Grk’s tummy gurgled. Saliva dribbled from his jaws. He wanted a hundred more chocolate-coated hazelnuts, and he would be prepared to do just about anything to get them.
He stayed in the shadows, hiding behind crates and big slabs of scenery, never allowing himself to be seen, but never letting Red Jelly or his gang out of his sight.
The applause seemed to go on forever. Cheers and whistles echoed around the auditorium. Shouts came from every corner:
“Bravo! Bravo!”
“Encore! Encore!”
The singers were standing in a line at the front of the stage, clutching bouquets and waving to their admirers. They stepped forward and gave a final bow. Then the conductor nodded to the stage manager and the curtain was lowered for the last time.
The singers hurried to their dressing rooms, the orchestra filed out and the lights came on. It had been a triumphant performance of
Fidelio
, witnessed by an exclusive audience of the smartest folk in Sydney, paying premium prices for their tickets. Now a hubbub of happy chatter filled the Opera House as people rose to their feet and headed for the exits.
A loud BANG stopped them in their tracks.
No one knew what had happened. They looked around, wondering whether the scenery had exploded or a member of the orchestra had stumbled and smacked his foot into a kettledrum.
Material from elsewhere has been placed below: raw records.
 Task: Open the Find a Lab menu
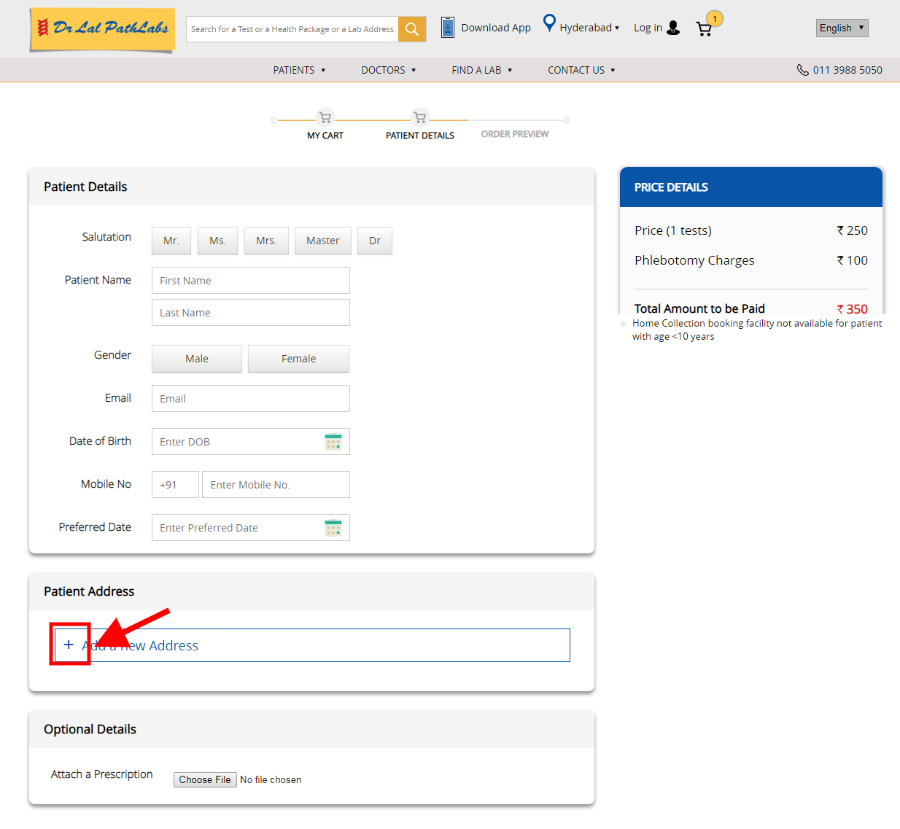pos(481,70)
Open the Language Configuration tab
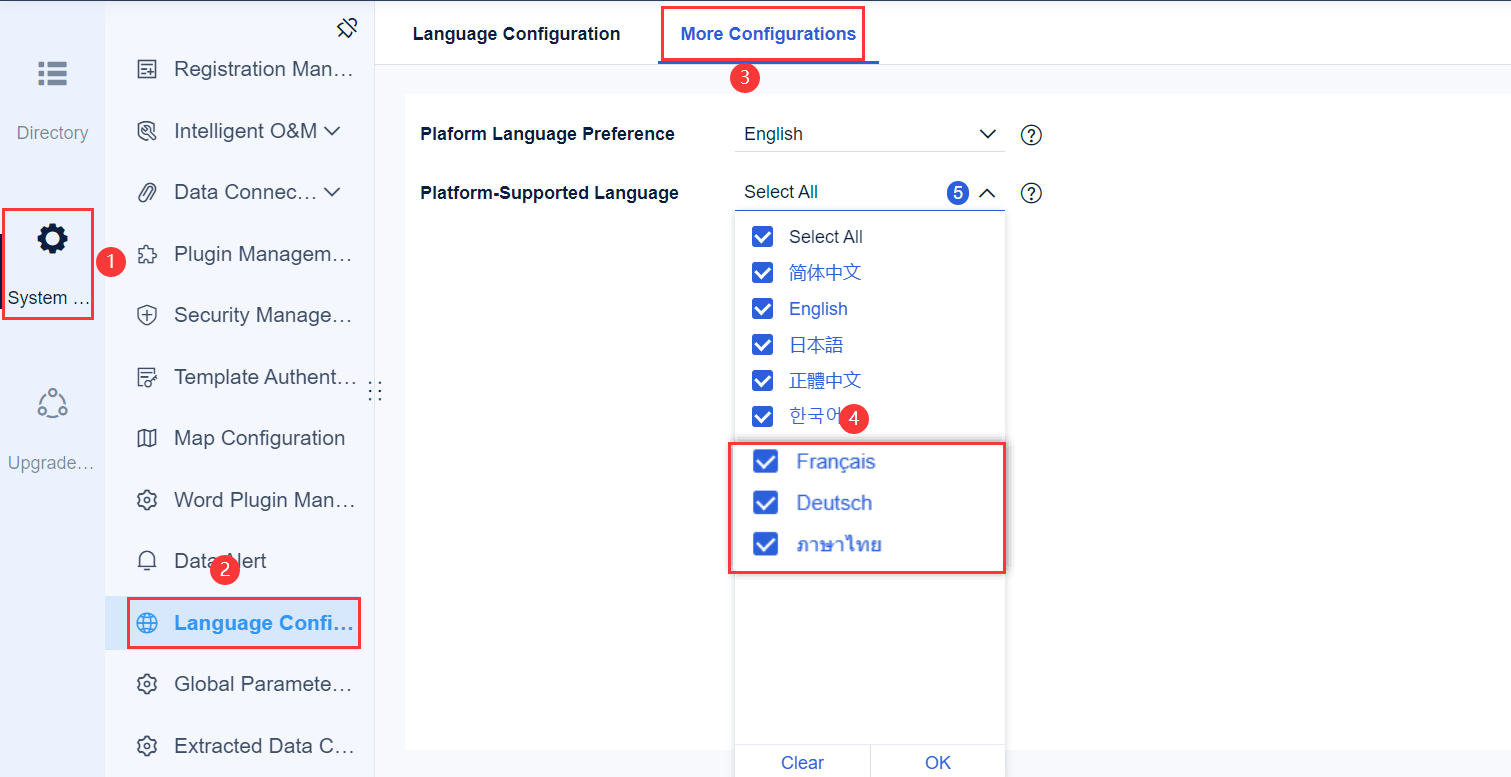The height and width of the screenshot is (777, 1511). pos(516,33)
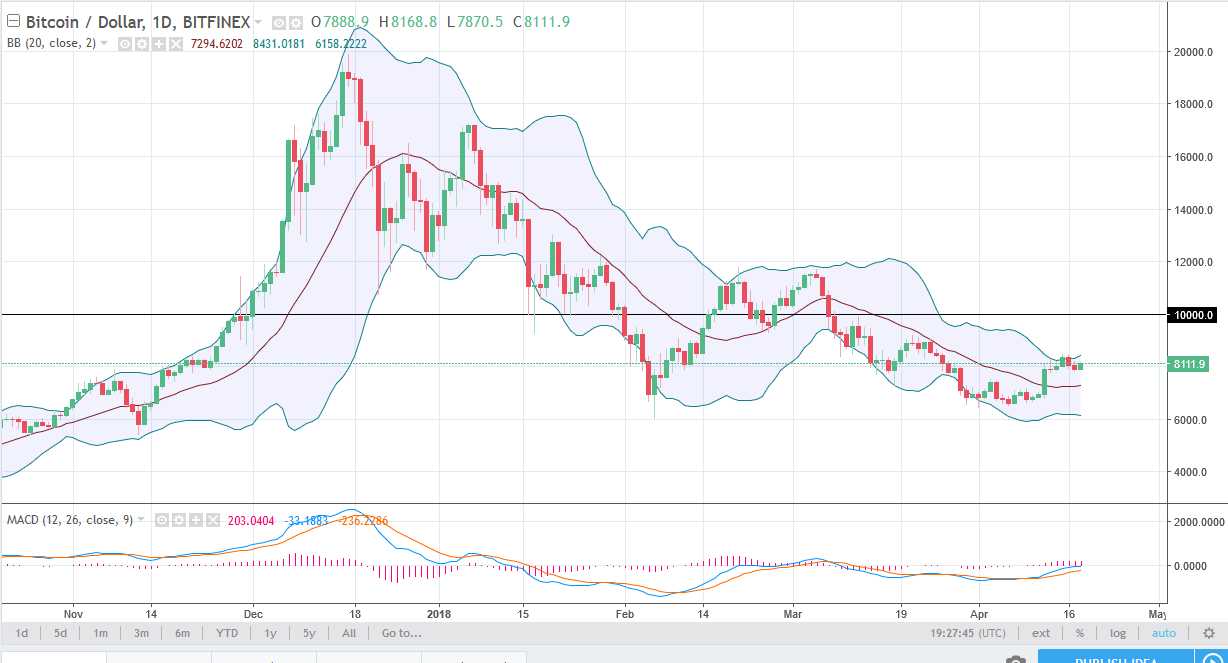The image size is (1228, 663).
Task: Open the Go to... date option
Action: pos(400,633)
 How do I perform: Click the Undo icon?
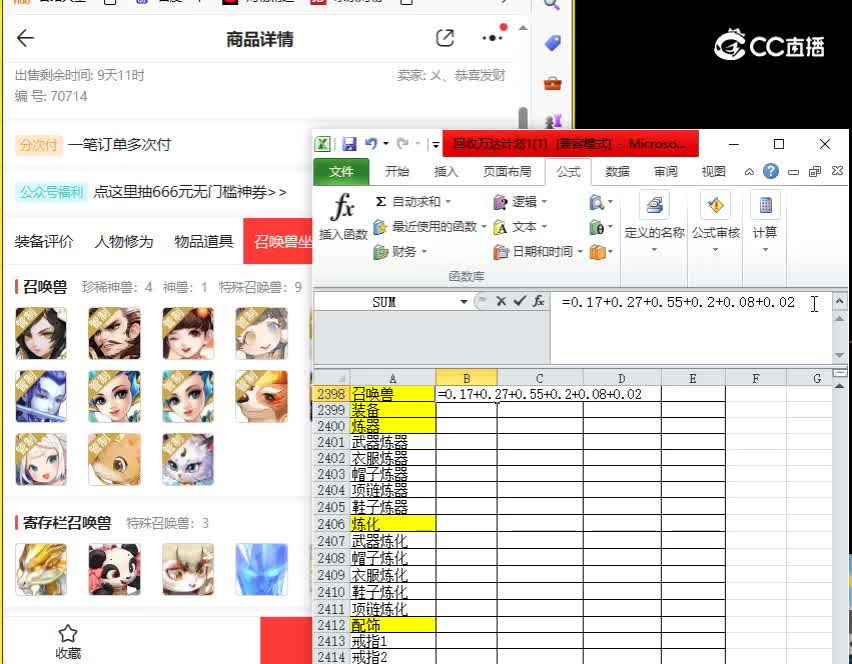[x=368, y=143]
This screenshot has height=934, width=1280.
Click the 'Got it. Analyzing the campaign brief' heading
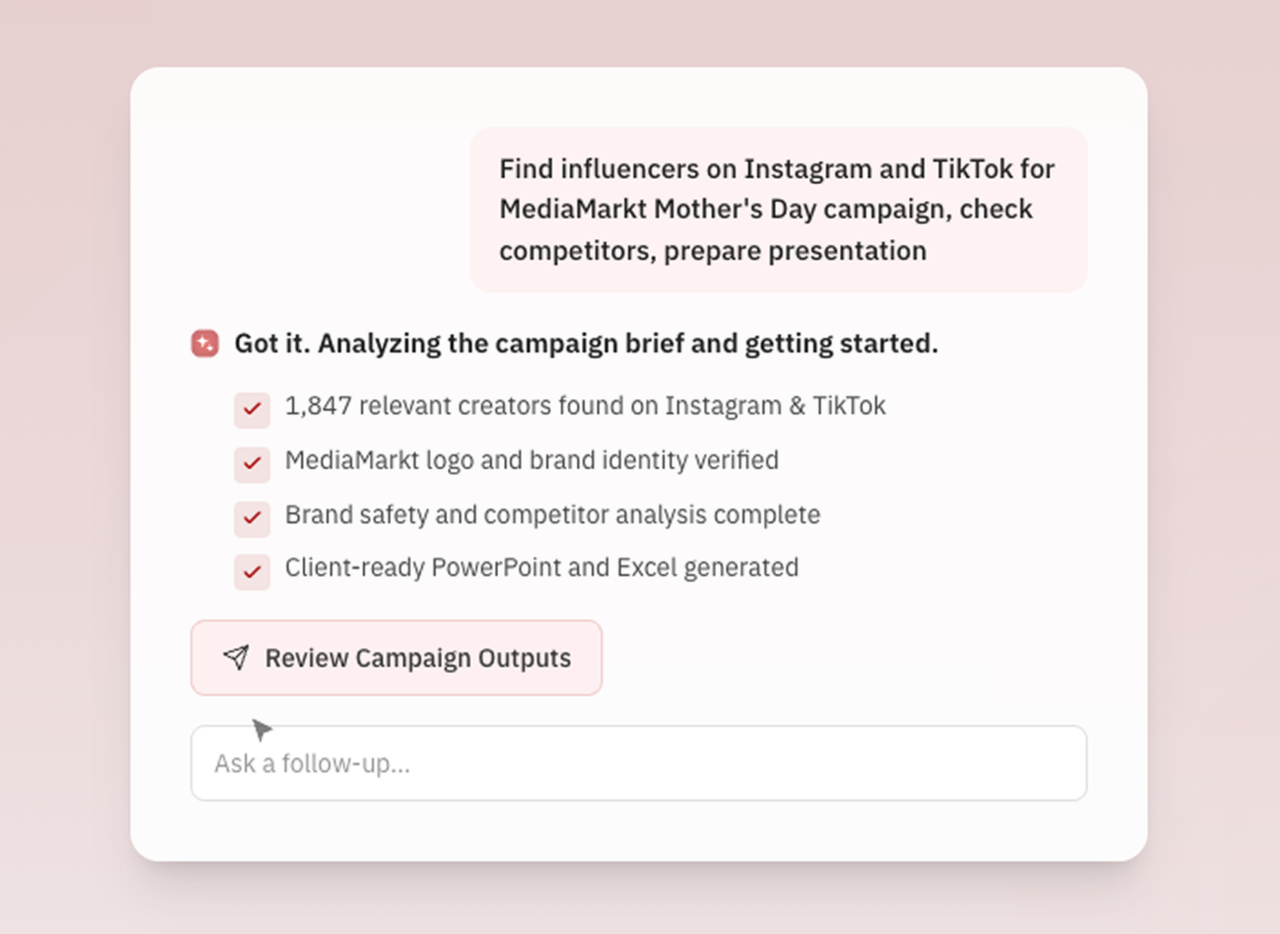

As they looked around the auditorium, their eyes were drawn irresistibly to a huge figure who had stepped through the heavy curtains and was now standing at the front of the stage. Opera singers are often enormous, and many of tonight’s performers had been vast, but this man was bigger than any of them. He was wearing a black shirt that bulged around his vast belly, and his red skin glowed in the lights. From a distance, you might have mistaken him for the biggest tomato on the planet. His right hand was raised and he was pointing a pistol at the ceiling. He pulled the trigger. Another BANG filled the theater.